• THE TASK: Copy the following lines verbatim, with every character, number and line break unchanged.

• EXCERPTED DATA:
-- begin --
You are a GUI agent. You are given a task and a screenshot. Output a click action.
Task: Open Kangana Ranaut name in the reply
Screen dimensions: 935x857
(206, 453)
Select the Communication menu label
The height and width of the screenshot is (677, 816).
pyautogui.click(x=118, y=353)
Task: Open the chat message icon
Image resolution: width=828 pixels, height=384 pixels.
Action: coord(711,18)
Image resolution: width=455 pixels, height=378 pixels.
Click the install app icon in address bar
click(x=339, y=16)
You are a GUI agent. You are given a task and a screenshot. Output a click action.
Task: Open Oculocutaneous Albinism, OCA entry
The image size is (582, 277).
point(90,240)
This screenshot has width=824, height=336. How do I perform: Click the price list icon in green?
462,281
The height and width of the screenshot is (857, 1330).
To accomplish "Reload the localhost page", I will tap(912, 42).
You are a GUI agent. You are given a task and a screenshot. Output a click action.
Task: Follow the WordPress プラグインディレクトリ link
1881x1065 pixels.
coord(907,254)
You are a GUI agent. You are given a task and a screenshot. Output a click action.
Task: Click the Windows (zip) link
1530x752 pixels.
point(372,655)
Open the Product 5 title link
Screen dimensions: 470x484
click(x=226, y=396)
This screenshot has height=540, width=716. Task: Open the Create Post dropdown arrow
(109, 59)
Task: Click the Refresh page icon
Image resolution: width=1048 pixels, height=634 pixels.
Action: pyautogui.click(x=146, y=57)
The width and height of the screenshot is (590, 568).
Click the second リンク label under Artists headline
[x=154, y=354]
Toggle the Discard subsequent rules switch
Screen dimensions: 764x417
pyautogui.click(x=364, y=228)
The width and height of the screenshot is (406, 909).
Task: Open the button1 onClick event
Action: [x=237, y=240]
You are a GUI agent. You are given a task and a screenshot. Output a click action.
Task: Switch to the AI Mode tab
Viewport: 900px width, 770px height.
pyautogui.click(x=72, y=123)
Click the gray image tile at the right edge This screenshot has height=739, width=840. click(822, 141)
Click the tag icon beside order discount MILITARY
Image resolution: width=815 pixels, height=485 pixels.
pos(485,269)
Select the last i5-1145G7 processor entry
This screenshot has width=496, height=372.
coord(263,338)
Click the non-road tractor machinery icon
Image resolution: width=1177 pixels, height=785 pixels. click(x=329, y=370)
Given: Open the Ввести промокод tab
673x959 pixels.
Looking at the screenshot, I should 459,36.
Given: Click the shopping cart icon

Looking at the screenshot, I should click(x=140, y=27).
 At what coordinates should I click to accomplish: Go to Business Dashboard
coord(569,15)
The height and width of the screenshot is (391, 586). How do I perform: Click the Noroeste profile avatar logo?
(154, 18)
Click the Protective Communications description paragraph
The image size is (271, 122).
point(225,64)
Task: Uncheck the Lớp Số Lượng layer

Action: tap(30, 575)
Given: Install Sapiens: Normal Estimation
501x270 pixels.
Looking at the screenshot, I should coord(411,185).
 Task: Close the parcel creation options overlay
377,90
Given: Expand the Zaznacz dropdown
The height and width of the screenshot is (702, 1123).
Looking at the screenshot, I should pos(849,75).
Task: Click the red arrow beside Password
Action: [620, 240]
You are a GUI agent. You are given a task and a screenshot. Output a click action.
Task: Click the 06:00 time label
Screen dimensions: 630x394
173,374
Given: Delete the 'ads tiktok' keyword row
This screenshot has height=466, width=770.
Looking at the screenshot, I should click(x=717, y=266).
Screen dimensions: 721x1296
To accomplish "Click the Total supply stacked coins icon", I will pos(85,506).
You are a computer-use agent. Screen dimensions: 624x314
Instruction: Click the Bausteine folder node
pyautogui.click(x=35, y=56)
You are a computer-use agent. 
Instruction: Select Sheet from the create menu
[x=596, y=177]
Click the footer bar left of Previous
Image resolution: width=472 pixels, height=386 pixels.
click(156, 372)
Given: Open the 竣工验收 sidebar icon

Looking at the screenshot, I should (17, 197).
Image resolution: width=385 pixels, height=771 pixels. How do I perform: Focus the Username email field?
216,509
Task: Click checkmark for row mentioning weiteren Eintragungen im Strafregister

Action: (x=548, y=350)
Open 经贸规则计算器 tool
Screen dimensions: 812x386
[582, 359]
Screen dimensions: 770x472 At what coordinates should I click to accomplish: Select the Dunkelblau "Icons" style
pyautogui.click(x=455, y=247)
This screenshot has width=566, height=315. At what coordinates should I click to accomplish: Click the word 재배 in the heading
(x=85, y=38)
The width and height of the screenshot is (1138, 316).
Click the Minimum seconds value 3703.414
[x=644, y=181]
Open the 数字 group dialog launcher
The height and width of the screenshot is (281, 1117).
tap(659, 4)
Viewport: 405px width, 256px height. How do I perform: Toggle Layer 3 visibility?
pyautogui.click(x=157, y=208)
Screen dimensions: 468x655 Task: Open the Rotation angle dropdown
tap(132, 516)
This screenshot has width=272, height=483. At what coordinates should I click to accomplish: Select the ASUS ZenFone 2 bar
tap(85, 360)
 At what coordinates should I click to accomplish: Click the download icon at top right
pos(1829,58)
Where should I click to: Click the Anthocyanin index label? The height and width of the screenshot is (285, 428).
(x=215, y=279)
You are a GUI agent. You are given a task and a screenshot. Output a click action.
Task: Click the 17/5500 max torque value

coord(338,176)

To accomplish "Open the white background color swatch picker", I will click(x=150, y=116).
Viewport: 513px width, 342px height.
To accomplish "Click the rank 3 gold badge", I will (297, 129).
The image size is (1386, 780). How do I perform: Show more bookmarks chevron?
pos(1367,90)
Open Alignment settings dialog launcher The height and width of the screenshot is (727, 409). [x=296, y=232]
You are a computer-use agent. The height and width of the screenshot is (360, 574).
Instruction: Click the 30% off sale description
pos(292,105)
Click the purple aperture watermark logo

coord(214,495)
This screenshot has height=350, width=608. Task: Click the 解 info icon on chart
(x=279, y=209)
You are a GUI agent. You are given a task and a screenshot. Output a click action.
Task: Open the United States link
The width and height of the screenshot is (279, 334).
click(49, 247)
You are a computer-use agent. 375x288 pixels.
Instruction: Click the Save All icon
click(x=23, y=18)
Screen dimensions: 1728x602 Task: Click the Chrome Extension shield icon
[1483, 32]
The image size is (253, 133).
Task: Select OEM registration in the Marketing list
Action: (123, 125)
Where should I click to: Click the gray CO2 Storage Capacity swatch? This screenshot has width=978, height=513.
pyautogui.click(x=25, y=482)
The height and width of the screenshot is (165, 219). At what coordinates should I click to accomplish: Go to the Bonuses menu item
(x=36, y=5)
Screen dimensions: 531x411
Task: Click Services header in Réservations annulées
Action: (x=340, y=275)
-- end --
• ANSWER TO THE PROBLEM:
You are a GUI agent. You are given a task and a screenshot. Output a click action.
Task: Open Kangana Ranaut name in the reply
Screen dimensions: 935x857
(206, 453)
Select the Communication menu label
The height and width of the screenshot is (677, 816).
pyautogui.click(x=118, y=353)
Task: Open the chat message icon
Image resolution: width=828 pixels, height=384 pixels.
Action: coord(711,18)
Image resolution: width=455 pixels, height=378 pixels.
Click the install app icon in address bar
click(x=339, y=16)
You are a GUI agent. You are given a task and a screenshot. Output a click action.
Task: Open Oculocutaneous Albinism, OCA entry
The image size is (582, 277).
point(90,240)
This screenshot has width=824, height=336. How do I perform: Click the price list icon in green?
462,281
The height and width of the screenshot is (857, 1330).
To accomplish "Reload the localhost page", I will tap(912, 42).
You are a GUI agent. You are given a task and a screenshot. Output a click action.
Task: Follow the WordPress プラグインディレクトリ link
1881x1065 pixels.
coord(907,254)
You are a GUI agent. You are given a task and a screenshot. Output a click action.
Task: Click the Windows (zip) link
1530x752 pixels.
point(372,655)
Open the Product 5 title link
Screen dimensions: 470x484
click(x=226, y=396)
This screenshot has height=540, width=716. Task: Open the Create Post dropdown arrow
(109, 59)
Task: Click the Refresh page icon
Image resolution: width=1048 pixels, height=634 pixels.
Action: pyautogui.click(x=146, y=57)
The width and height of the screenshot is (590, 568).
Click the second リンク label under Artists headline
[x=154, y=354]
Toggle the Discard subsequent rules switch
Screen dimensions: 764x417
pyautogui.click(x=364, y=228)
The width and height of the screenshot is (406, 909).
Task: Open the button1 onClick event
Action: [x=237, y=240]
You are a GUI agent. You are given a task and a screenshot. Output a click action.
Task: Switch to the AI Mode tab
Viewport: 900px width, 770px height.
pyautogui.click(x=72, y=123)
Click the gray image tile at the right edge This screenshot has height=739, width=840. click(822, 141)
Click the tag icon beside order discount MILITARY
Image resolution: width=815 pixels, height=485 pixels.
pos(485,269)
Select the last i5-1145G7 processor entry
This screenshot has width=496, height=372.
coord(263,338)
Click the non-road tractor machinery icon
Image resolution: width=1177 pixels, height=785 pixels. click(x=329, y=370)
Given: Open the Ввести промокод tab
673x959 pixels.
Looking at the screenshot, I should 459,36.
Given: Click the shopping cart icon

Looking at the screenshot, I should click(x=140, y=27).
 At what coordinates should I click to accomplish: Go to Business Dashboard
coord(569,15)
The height and width of the screenshot is (391, 586). How do I perform: Click the Noroeste profile avatar logo?
(154, 18)
Click the Protective Communications description paragraph
The image size is (271, 122).
point(225,64)
Task: Uncheck the Lớp Số Lượng layer

Action: tap(30, 575)
Given: Install Sapiens: Normal Estimation
501x270 pixels.
Looking at the screenshot, I should coord(411,185).
 Task: Close the parcel creation options overlay
377,90
Given: Expand the Zaznacz dropdown
The height and width of the screenshot is (702, 1123).
Looking at the screenshot, I should pos(849,75).
Task: Click the red arrow beside Password
Action: [620, 240]
You are a GUI agent. You are given a task and a screenshot. Output a click action.
Task: Click the 06:00 time label
Screen dimensions: 630x394
173,374
Given: Delete the 'ads tiktok' keyword row
This screenshot has height=466, width=770.
Looking at the screenshot, I should click(x=717, y=266).
Screen dimensions: 721x1296
To accomplish "Click the Total supply stacked coins icon", I will pos(85,506).
You are a computer-use agent. Screen dimensions: 624x314
Instruction: Click the Bausteine folder node
pyautogui.click(x=35, y=56)
You are a computer-use agent. 
Instruction: Select Sheet from the create menu
[x=596, y=177]
Click the footer bar left of Previous
Image resolution: width=472 pixels, height=386 pixels.
click(156, 372)
Given: Open the 竣工验收 sidebar icon

Looking at the screenshot, I should (17, 197).
Image resolution: width=385 pixels, height=771 pixels. How do I perform: Focus the Username email field?
216,509
Task: Click checkmark for row mentioning weiteren Eintragungen im Strafregister

Action: (x=548, y=350)
Open 经贸规则计算器 tool
Screen dimensions: 812x386
[582, 359]
Screen dimensions: 770x472 At what coordinates should I click to accomplish: Select the Dunkelblau "Icons" style
pyautogui.click(x=455, y=247)
This screenshot has width=566, height=315. At what coordinates should I click to accomplish: Click the word 재배 in the heading
(x=85, y=38)
The width and height of the screenshot is (1138, 316).
Click the Minimum seconds value 3703.414
[x=644, y=181]
Open the 数字 group dialog launcher
The height and width of the screenshot is (281, 1117).
tap(659, 4)
Viewport: 405px width, 256px height. How do I perform: Toggle Layer 3 visibility?
pyautogui.click(x=157, y=208)
Screen dimensions: 468x655 Task: Open the Rotation angle dropdown
tap(132, 516)
This screenshot has width=272, height=483. At what coordinates should I click to accomplish: Select the ASUS ZenFone 2 bar
tap(85, 360)
 At what coordinates should I click to accomplish: Click the download icon at top right
pos(1829,58)
Where should I click to: Click the Anthocyanin index label? The height and width of the screenshot is (285, 428).
(x=215, y=279)
You are a GUI agent. You are given a task and a screenshot. Output a click action.
Task: Click the 17/5500 max torque value

coord(338,176)

To accomplish "Open the white background color swatch picker", I will click(x=150, y=116).
Viewport: 513px width, 342px height.
To accomplish "Click the rank 3 gold badge", I will (297, 129).
The image size is (1386, 780). How do I perform: Show more bookmarks chevron?
pos(1367,90)
Open Alignment settings dialog launcher The height and width of the screenshot is (727, 409). [x=296, y=232]
You are a computer-use agent. The height and width of the screenshot is (360, 574).
Instruction: Click the 30% off sale description
pos(292,105)
Click the purple aperture watermark logo

coord(214,495)
This screenshot has height=350, width=608. Task: Click the 解 info icon on chart
(x=279, y=209)
You are a GUI agent. You are given a task and a screenshot. Output a click action.
Task: Open the United States link
The width and height of the screenshot is (279, 334).
click(49, 247)
You are a computer-use agent. 375x288 pixels.
Instruction: Click the Save All icon
click(x=23, y=18)
Screen dimensions: 1728x602 Task: Click the Chrome Extension shield icon
[1483, 32]
The image size is (253, 133).
Task: Select OEM registration in the Marketing list
Action: (123, 125)
Where should I click to: Click the gray CO2 Storage Capacity swatch? This screenshot has width=978, height=513.
pyautogui.click(x=25, y=482)
The height and width of the screenshot is (165, 219). At what coordinates should I click to accomplish: Go to the Bonuses menu item
(x=36, y=5)
Screen dimensions: 531x411
Task: Click Services header in Réservations annulées
Action: (x=340, y=275)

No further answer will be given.